DIRECTIONS —
Check each line of the material that follows, and copy those holding the string "will".

DATA RECORDS —
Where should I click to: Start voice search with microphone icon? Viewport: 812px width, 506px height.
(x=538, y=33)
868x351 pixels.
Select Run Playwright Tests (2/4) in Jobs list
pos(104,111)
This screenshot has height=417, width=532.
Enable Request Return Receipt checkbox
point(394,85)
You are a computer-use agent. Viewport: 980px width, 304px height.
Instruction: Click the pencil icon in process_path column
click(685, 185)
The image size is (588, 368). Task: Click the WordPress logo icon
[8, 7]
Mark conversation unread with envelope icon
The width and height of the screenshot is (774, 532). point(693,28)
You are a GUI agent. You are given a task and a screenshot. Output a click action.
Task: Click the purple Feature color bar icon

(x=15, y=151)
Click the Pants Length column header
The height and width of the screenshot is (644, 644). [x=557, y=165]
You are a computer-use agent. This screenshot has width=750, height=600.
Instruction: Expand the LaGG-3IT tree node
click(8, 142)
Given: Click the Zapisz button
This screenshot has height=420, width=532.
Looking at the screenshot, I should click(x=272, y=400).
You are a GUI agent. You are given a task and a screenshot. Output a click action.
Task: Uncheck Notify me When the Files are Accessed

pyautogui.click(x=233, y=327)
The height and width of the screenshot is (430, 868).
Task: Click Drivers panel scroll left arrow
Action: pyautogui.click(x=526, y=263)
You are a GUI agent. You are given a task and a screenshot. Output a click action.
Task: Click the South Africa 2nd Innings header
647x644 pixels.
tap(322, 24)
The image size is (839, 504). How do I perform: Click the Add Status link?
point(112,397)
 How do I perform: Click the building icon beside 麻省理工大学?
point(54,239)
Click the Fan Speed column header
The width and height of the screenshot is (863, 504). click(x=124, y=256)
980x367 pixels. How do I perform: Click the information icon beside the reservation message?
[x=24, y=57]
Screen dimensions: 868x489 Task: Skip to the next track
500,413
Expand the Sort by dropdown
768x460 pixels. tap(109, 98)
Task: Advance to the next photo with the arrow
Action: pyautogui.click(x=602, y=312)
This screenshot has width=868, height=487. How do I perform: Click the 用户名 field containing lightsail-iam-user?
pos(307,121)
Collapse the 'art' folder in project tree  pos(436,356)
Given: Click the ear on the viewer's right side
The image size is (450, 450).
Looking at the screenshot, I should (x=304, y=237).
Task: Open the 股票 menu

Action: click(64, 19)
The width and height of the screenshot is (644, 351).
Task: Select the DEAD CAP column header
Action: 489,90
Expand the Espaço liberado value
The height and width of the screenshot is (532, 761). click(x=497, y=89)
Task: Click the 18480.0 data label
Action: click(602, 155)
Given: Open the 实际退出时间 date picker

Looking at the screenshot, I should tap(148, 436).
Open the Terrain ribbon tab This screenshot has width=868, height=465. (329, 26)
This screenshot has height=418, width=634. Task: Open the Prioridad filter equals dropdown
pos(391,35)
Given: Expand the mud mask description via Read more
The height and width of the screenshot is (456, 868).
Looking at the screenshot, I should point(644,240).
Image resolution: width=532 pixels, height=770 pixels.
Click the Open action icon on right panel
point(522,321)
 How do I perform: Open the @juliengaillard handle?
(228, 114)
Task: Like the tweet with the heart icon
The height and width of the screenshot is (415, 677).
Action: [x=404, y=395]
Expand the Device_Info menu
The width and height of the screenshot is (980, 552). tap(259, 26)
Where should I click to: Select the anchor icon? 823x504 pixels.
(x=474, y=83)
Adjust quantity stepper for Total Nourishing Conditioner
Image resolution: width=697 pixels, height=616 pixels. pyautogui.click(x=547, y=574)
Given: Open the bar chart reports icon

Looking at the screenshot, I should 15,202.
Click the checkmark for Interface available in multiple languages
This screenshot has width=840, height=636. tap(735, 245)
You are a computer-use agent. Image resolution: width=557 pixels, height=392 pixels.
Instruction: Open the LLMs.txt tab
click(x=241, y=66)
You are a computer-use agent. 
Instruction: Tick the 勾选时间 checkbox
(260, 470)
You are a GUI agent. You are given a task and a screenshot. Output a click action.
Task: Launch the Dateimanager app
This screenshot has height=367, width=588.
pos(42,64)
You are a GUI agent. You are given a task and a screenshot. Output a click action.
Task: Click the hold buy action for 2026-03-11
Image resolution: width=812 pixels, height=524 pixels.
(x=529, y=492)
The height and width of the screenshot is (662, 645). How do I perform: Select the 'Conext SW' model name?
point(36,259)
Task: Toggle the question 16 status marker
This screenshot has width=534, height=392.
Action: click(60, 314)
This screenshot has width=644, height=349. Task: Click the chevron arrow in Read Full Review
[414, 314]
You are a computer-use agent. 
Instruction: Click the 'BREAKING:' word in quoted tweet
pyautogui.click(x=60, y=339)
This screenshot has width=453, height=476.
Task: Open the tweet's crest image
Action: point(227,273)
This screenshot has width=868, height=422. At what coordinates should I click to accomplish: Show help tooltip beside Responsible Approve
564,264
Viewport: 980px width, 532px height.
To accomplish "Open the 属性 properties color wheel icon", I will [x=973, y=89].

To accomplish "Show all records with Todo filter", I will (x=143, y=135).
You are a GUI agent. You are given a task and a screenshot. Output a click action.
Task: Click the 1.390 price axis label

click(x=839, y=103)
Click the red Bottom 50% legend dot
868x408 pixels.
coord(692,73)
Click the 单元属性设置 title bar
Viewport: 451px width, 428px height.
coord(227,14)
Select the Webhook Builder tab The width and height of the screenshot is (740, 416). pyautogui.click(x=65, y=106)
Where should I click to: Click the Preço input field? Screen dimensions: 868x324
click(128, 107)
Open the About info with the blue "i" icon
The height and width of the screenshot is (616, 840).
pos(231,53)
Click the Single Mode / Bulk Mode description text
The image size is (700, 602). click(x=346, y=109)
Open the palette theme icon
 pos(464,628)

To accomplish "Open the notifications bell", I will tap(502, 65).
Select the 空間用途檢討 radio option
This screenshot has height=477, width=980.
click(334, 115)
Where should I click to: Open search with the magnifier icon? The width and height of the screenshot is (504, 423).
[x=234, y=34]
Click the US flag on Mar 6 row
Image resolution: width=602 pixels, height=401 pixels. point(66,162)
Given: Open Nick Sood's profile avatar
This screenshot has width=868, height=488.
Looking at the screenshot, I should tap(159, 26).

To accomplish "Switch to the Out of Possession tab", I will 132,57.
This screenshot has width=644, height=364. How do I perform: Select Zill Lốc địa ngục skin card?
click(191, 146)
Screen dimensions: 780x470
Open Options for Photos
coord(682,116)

SOLUTION —
To accomplish "Open the 属性 properties color wheel icon", I will [x=973, y=89].
To accomplish "Show all records with Todo filter", I will (x=143, y=135).
To accomplish "Open the notifications bell", I will tap(502, 65).
To accomplish "Switch to the Out of Possession tab", I will 132,57.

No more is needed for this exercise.